I've been reading reviews of a book by David Gelertner entitled Americanism.
(David Gelernter, Americanism: The Fourth Great Western Religion. New York: Doubleday, 2007.). This could well be the next book our book club takes up, if I have anythng to say about it (and, well, I always do).

From the tone of the reviews, written by the likes of Peter Leithardt and Douglas Wilson, I'm not probably going to like what Gelertner has to say. But we've been aware--haven't we?--of a Great American Civil Religion for some years, and here is both a book to celebrate and define it, and critics to cluck their tongues. I'll quote from Wilson's BLOG AND MABLOG, to give those of you who care a taste of his interesting apologetics:

I have said this a number of times, and I hope that my family and friends figure out a way to get some form of this point enscribed on my tombstone. Secular states that know their business want to keep their citizenry happy and busy with their religious hobbies. The ultimate decisions are made without regard to God and His law, and without taking into account the fact that Jesus Christ is Lord of heaven and earth. This is an arrangement that all empires have always wanted to make, and no consistent Christian can have anything to do with it.

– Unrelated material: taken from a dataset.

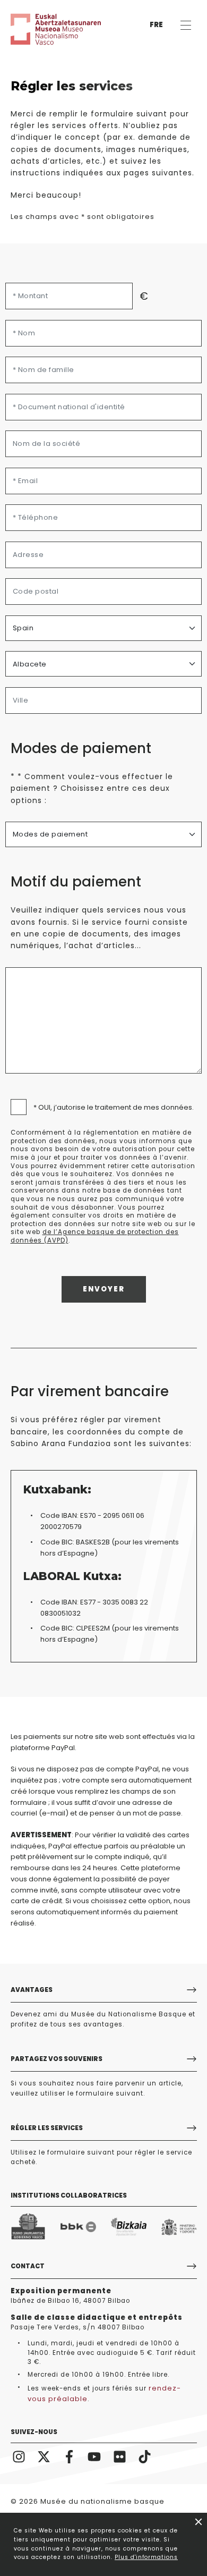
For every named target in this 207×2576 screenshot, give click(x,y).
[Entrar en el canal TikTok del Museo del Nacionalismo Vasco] (144, 2456)
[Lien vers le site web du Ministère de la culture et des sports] (179, 2226)
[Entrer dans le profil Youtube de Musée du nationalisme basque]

Gelernter assumes this kind of religious pragmatism throughout. Whether Jesus was the Messiah of God is a matter upon which we can have different opinions. We can be faithful to the ultimate religious issues before us, and we can do this knowing that belief in God is optional. What is not optional is that necessary belief in man.

But Christians don't get to think this way. We don't believe in man -- we believe in the one Man, the mediator between God and men. Man in his own name is all screwed up. He worships things like ideas, and air power, and propositions. I am spending time on this book because in my view it is a very dangerous book. Gelernter is not trying to sell us something that nobody ever heard of before. He is rather explaining to us a good deal of our history, and if we are humble enough to learn from him we will see that the roots of our compromise go back centuries. He is not trying to sell us something that we haven't already halfway bought.
Ok, the gauntlet is thrown down.
I think this book could be the basis for a serious discussion about : religion in America; OUR religion in American; The Fourth Great Western Religion in America; and how the three interact.